# Great photos by Li Wei - that are Not photoshopped



## bradfox (Aug 28, 2014)

Came across these and had to share. Li Wei is a Chinese photographer whose pictures look photoshopped because they are so unlikely. But they are not photoshopped. He uses clever tricks and wires - people look like they are suspended in mid air. 

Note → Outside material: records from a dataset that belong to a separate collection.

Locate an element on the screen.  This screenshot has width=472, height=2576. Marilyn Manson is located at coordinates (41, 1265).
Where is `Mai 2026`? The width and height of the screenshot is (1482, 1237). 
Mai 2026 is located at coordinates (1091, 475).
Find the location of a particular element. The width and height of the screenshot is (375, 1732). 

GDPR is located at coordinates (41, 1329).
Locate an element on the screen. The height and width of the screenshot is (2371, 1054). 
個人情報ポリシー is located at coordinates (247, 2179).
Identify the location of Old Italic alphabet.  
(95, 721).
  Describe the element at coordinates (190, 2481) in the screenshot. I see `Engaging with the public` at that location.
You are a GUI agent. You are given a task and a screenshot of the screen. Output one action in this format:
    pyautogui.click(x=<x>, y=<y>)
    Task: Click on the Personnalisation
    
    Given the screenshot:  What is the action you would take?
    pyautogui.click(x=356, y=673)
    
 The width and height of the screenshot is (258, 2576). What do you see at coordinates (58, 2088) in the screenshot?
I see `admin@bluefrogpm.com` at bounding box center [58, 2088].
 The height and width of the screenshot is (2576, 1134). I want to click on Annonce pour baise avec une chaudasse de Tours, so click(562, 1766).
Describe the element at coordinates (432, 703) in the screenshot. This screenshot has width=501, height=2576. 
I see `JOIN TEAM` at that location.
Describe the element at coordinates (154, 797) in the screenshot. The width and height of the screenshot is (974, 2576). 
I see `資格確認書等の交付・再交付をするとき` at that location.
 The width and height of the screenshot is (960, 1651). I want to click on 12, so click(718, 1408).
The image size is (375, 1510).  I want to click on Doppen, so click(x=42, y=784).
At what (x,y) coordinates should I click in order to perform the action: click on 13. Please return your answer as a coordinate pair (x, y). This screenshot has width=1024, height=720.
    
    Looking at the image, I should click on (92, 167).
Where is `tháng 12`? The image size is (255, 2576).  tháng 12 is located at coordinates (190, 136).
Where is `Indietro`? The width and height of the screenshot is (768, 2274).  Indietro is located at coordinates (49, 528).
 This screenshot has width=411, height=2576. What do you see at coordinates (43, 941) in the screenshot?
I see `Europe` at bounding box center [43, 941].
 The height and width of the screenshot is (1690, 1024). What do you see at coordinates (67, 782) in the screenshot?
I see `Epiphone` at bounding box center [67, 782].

See the photos here: Li Wei Photos Of Flying People. These Are NOT Photoshopped ! | News Twitter

This takes some work and effort. Great results.


----------



## Kanthaka (Aug 28, 2014)

Very creative! I wonder if I can search up some behind-the-scene stuff online...


----------



## Didereaux (Aug 28, 2014)

He is using setups similar to those used by the big name showman magicians.  Clever, expensive,  but not original.


----------



## julianliu (Aug 28, 2014)

Glad to see another Chinese fellow photographer. 
But Trying to do something that looks really like being photoshopped and need to tell people they are not, still may not succeed. What's the point ? Is this creative?


----------



## runnah (Aug 28, 2014)

I think the ideas and execution of those ideas are great but the actual photos are pretty bland. Bad angles, composition and lighting all hurt the appeal.


----------



## Nubster (Sep 25, 2014)

runnah said:


> I think the ideas and execution of those ideas are great but the actual photos are pretty bland. Bad angles, composition and lighting all hurt the appeal.



That's what I was thinking. Really on any level...not good photos.


----------